Friday 13 March 2009

Cutlery Cavalry

Some years ago I found a copy of a book by John G. Garratt entitled "Model Soldiers for the Connoisseur". I have recently read it and it got me thinking about the changes our hobby has seen over the decades. Published by Weindenfeld & Nicolson in 1972 this books seems to me to represent the watershed between what I like to think of as 'old school' collectors and wargamers and the new generation of gamers (including roleplayers such as myself) that were coming onto the scene in the early 70's and 80's.

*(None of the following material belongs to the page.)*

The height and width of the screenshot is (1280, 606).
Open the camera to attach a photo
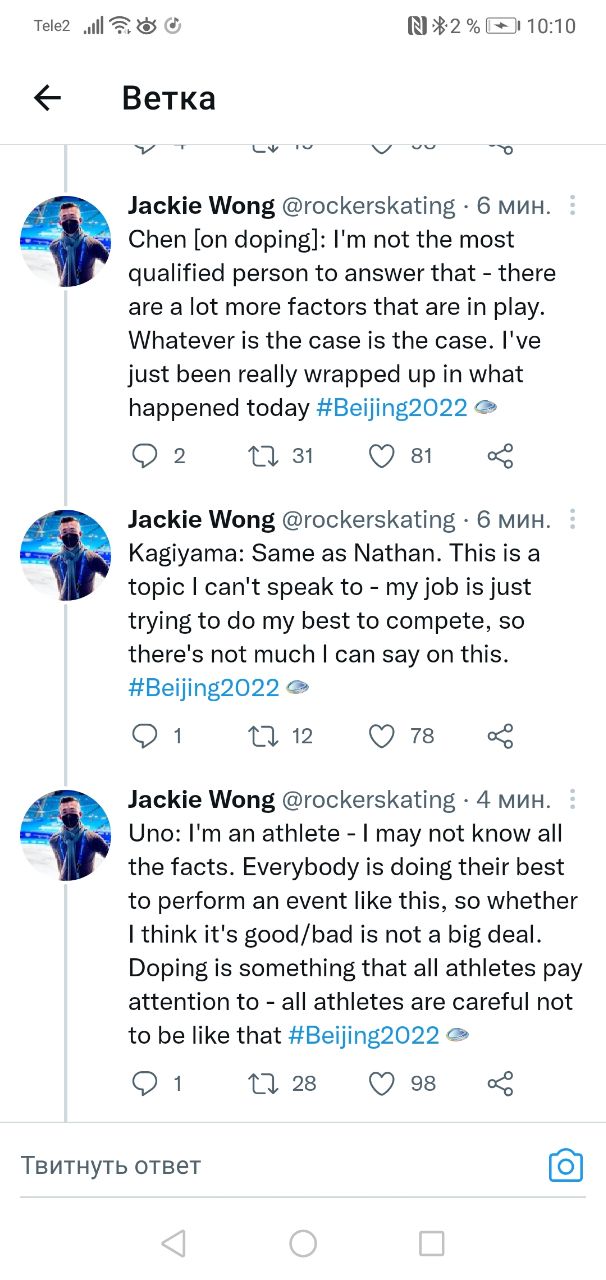click(x=565, y=1165)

Much of the book concentrates on specific 'collectors' and their collections. To be honest I wasn't that interested in this part of the book other than from a curiosity point of view. I'm probably suffering from reverse snobbery when I say these people seem to have very little connection to the hobby I know. In fact they conjured up rather cliched and dusty images of aged generals reliving the glories of their youth (recreating their part in the battle of Balaclava using salt sellers and napkin holders to represent the Russians). That's probably a terribly unfair label to put on them but if you wear a tweed 3 piece suite and smoke a pipe then you have it coming!

This got me thinking about my earliest knowledge of the hobby of wargaming. I have already said elsewhere in this blog what my actual gaming 'root's' were but here I'm referring to my earliest awareness that there was such a hobby as wargaming.

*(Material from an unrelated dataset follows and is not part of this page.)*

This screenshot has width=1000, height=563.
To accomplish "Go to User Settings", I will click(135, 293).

The first is the stereotypical image shown in the above picture and came from the 1939 film The Four Feathers staring John Clements and Ralph Richardson. There is a scene in this film where one of the 'old generals' takes every opportunity to relive his past battles using whatever tableware comes to hand. It's a rather endearing image and represents the simplest form of battle representation I have ever seen on TV.

My other very early memory of wargamers represented on TV was an episode of The Professionals. I can't remember of it was Bodie or Doyle that went undercover to investigate a man who had a passion for wargames. I don't recall anything else about the plot (I was only about six or seven at the time) but I do remember looking at the games table and thinking "that's so cool!".

And three decades later I still think its "cool" and worse I can see both these stereotypes in me! So maybe they weren't so off the mark as I like to think. There was a spark of truth in both these portrayals of wargamers and maybe I/we are not so different from the collectors described in this book. There's a big kid in us all and sometimes we just like to play with our cutlery.